Brokerages remain bullish on Cipla after its Q3 FY25 results, highlighting strong earnings, improving margins, and upcoming US launches. Both HSBC and Nomura have maintained a ‘Buy’ rating on the stock with targets of ₹1,800 and ₹1,780, respectively.

HSBC on Cipla: Maintains ‘Buy’, target ₹1,800

HSBC has reaffirmed its bullish stance on Cipla, citing strong Q3 performance and an improving margin outlook.

  • Q3 PAT exceeded estimates, driven by a better sales mix, lower R&D expenses, and one-off gains.
  • FY25 EBITDA margin guidance has been raised, indicating better profitability ahead.
  • Upcoming product launches in the US will be key growth drivers.
  • Lanreotide supply is expected to normalize by Q1 FY26, easing previous supply chain concerns.
  • FDA approvals for key drugs like Abraxane and Advair are seen as major catalysts for the stock.

Nomura on Cipla: Maintains ‘Buy’, target ₹1,780

Nomura has also retained its ‘Buy’ rating, highlighting a strong Q3 performance while flagging concerns over delays in key US drug launches.

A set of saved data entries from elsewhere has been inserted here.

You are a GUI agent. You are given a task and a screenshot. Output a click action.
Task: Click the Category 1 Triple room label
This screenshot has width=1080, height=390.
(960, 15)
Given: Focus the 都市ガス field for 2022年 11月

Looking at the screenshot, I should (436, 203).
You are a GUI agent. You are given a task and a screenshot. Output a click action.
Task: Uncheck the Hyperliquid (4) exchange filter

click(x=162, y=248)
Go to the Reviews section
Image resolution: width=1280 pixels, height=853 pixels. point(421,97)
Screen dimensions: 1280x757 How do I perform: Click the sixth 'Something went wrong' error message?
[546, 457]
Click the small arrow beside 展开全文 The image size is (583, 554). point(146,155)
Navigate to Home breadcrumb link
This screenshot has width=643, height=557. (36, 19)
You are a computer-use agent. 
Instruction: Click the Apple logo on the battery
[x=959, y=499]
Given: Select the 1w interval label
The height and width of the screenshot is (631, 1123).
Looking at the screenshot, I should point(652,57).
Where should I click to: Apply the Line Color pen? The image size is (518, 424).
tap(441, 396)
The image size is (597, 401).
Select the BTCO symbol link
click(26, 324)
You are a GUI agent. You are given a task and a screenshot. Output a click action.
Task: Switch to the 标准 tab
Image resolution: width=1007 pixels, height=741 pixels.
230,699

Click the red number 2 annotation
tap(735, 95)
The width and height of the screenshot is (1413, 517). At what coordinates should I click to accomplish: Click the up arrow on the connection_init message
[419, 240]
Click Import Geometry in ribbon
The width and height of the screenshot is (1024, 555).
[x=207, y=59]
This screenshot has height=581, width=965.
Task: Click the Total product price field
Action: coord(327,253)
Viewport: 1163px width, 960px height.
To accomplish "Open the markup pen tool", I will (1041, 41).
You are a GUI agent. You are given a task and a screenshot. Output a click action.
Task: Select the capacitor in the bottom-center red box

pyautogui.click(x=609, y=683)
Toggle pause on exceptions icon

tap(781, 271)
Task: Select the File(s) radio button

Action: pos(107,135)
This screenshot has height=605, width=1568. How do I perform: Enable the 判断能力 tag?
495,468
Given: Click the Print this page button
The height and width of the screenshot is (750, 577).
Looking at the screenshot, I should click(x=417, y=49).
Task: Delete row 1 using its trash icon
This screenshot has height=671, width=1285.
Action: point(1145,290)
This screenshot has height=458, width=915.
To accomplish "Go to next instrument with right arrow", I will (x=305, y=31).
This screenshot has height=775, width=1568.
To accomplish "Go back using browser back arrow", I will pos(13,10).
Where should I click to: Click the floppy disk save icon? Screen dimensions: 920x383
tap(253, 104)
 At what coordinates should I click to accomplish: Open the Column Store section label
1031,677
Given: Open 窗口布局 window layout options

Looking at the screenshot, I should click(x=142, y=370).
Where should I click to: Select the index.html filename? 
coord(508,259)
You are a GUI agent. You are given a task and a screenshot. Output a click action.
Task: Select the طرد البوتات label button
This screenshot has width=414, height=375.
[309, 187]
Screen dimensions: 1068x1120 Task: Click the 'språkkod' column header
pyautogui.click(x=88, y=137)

  • Q3 earnings were ahead of estimates, reinforcing Cipla’s solid operational performance.
  • However, delays in major US product launches have impacted FY26 estimates.
  • Despite short-term setbacks, Nomura remains confident in Cipla’s long-term growth prospects and retains FY27 earnings estimates.

Market Outlook

Cipla remains a preferred pick among brokerages, with both HSBC and Nomura projecting significant upside potential. The strong earnings, improving margins, and US pipeline of differentiated drug launches are expected to support growth, though near-term risks include regulatory delays and supply chain challenges.

Disclaimer

This article is for informational purposes only and does not constitute financial advice. Investors should conduct their own research or consult professionals before making investment decisions. Business Upturn is not responsible for any investment outcomes based on this report.